Address
- 12702 Second Street Hamshire, Texas, 77622 United States

District information
- Type: Public
- Grades: PK–12
- Schools: 4
- NCES District ID: 4822320

Students and staff
- Students: 2,048 (2023–2024)
- Teachers: 136.17 (on an FTE basis) (2023–2024)
- Staff: 123.74 (on an FTE basis) (2023–2024)
- Student–teacher ratio: 15.04 (2023–2024)

Other information
- Website: www.hfisd.net

= Hamshire-Fannett Independent School District =

School district in Texas, United States

Hamshire-Fannett Independent School District is a public school district based in unincorporated Jefferson County, Texas, United States.

The district serves the city of Taylor Landing, as well as the unincorporated communities of Hamshire, Fannett, New Holland, Cheek, and some of Beaumont's extraterritorial jurisdiction (south of Beaumont city limits).

==History==
The district was formed in 1961 by the consolidation of Hamshire-New Holland I.S.D. and Fannett I.S.D.

On February 13, 1964, the Board of Trustees approved a plan for desegregating Hamshire-Fannett ISD:

WHEREAS, the Board of Trustees and the administration have carefully studied and considered the ways and means to desegregate its schools consistent with the decision of the United States Supreme Court in Brown vs. Board of Education [347 U.S. 483, 74 S.Ct. 686, 98 L.Ed. 873, 349 U.S. 294, 75 S.Ct. 753, 99 L.Ed. 1083], which provides that various local school problems may be taken into consideration in arriving at a fair and feasible plan to bring about desegregation; and

WHEREAS, the Board of Trustees and the administration have considered these local problems; and,

WHEREAS, we believe the following plan is fair to all of the children in the District and that it is best, under all attendant circumstances which are present, for this School District:

NOW, THEREFORE, BE IT RESOLVED that the following plan of desegregation be adopted by the Board of Trustees of the Hamshire-Fannett Independent School District of Jefferson County, Texas: Those qualified to attend the schools and receive instruction in the Hamshire-Fannett Independent School District in the first grade for the school year 1964-65 shall be admitted to the school nearest their residence regardless of race or color. Thereafter, the second grade through the twelfth grade shall be desegregated in succession on a grade-a-year basis during the next eleven years following the school year 1964-65 (at which time the first grade is to be desegregated under this plan).

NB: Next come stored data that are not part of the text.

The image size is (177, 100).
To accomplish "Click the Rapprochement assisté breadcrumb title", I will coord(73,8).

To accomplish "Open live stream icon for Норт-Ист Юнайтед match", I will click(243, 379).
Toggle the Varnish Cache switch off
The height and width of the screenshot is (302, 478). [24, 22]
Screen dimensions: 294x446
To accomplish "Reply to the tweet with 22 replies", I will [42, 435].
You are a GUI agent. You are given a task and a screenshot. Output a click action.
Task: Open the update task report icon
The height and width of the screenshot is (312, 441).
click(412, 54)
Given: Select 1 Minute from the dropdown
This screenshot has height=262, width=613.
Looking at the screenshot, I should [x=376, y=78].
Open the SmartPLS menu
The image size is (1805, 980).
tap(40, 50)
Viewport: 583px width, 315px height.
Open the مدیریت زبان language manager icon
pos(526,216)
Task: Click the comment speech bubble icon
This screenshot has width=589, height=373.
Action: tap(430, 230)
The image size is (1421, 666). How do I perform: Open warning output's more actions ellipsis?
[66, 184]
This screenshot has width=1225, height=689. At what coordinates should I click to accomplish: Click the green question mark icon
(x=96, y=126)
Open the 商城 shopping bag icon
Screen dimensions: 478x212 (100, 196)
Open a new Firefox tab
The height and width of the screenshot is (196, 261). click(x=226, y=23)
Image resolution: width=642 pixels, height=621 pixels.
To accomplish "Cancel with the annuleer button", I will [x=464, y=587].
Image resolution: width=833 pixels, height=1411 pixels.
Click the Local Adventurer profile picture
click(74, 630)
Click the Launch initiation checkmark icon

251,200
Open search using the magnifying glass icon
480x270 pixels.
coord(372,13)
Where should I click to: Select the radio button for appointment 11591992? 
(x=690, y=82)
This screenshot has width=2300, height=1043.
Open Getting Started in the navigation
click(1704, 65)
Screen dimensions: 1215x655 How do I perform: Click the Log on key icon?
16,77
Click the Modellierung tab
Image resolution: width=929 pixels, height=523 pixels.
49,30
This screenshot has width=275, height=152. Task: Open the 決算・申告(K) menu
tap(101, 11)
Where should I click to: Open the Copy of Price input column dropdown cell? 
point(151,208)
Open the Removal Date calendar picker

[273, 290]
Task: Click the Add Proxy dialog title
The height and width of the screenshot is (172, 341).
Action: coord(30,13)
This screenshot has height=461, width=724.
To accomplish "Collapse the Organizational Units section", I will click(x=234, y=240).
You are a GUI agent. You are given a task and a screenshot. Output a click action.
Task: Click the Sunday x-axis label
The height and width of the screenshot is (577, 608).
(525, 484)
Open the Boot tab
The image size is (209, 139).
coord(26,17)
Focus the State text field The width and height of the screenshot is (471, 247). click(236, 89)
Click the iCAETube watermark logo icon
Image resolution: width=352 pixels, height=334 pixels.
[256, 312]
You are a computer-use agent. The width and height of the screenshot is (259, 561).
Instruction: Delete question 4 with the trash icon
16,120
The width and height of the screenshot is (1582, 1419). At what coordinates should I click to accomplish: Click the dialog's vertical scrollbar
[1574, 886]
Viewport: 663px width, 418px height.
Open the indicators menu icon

ADOPTED AND APPROVED this 13th day of February, 1964. Signed: Rodney Christ, President, Board of Trustees, Hamshire-Fannett Independent School District

In 2010, the school district was rated "exemplary" by the Texas Education Agency.

==Schools==
- Hamshire-Fannett High School (Grades 9-12)
- Hamshire-Fannett Middle (Grades 6-8)
- Hamshire-Fannett Intermediate (Grades 4-5)
- Hamshire-Fannett Elementary (Grades PK-3)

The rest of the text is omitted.